I met Carly at college. We were around 17/18 We were both doing the GNVQ Art and Design at Bishop Auckland. We all had our own little units and were a little family. We would spend breaks and dinners together.
You see, This girl, woman was incredible. She took me for who I was, we were thick as thieves but there was a shadow over our friendship. Carly had Cystic Fibrosis. I never saw the illness I saw the person. I adored her and can’t believe I let her down when I moved to Middlesbrough to do my HND and didn’t stay in touch enough. Yes we wrote letters , but I didn’t come back enough to go out and spend time with her. Carly at the time had to repeat her course because she had taken a bit of time off.
Any time Carly got a cold it would knock her for six. But she still tried her hardest to finish her art course until the illness got the better of her and her body couldn’t take it any more. I lost her in February 2000. She was 20
So this Race is for her.
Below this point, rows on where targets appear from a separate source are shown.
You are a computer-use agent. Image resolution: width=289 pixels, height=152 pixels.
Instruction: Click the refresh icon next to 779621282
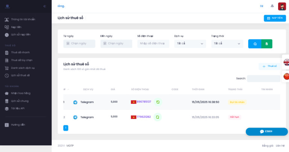tap(157, 117)
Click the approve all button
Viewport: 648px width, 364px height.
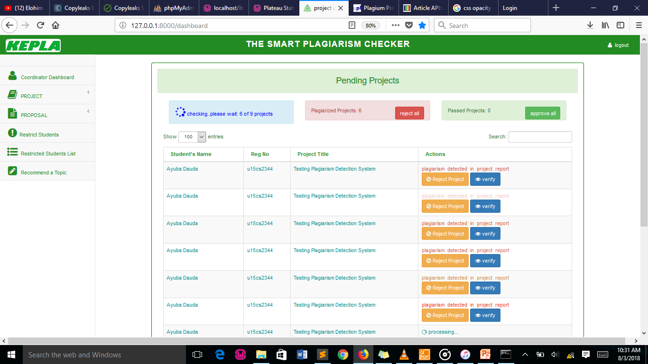click(542, 113)
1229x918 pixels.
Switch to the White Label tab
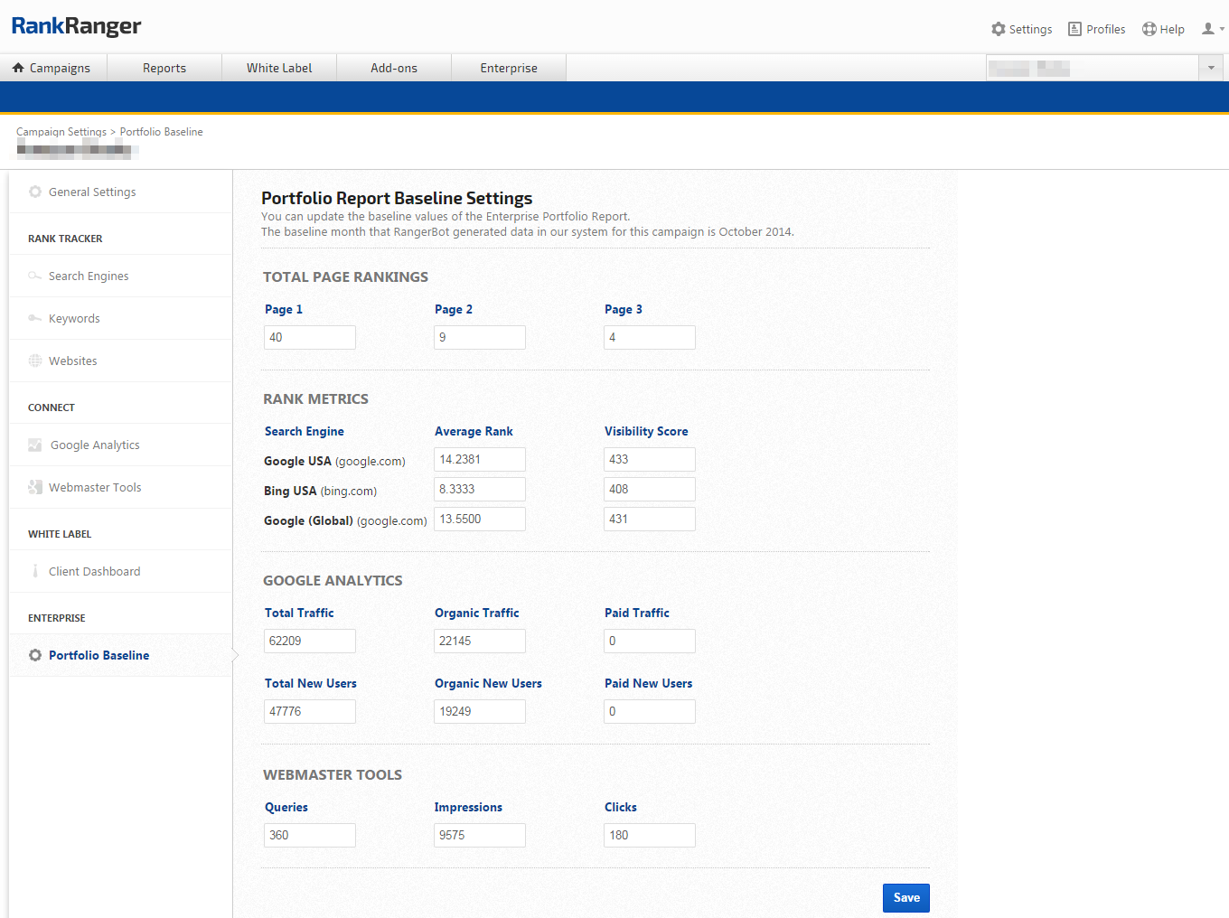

And for me to say Thank you.
Where the money is going: Team Jack
Jack is 6. He was diagnosed at 3 weeks. Although Jack looks like any normal 6 year old, on the inside he is fighting to stay alive. He finds it hard to do what we all take fur granted every day. He fights to simply breathe. Jack takes upwards of 33 tablets a day. Two hours of hard physio and this is when he is well!! At any time a chest infection can have him admitted to hospital for weeks of intensive and invasive treatments. So much for a 6 year old to go through abs even harder knowing the NHS have declined the wonder drug orkimbi (please spell check), Our fight is to let people know what cf is, how people live with this horrible condition and how it’s beatable together xx
Cystic fibrosis is a life-limiting inherited condition caused by a faulty gene that controls the movement of salt and water in and out of cells. This causes mucus to gather in the lungs and digestive system and creates a range of challenging symptoms.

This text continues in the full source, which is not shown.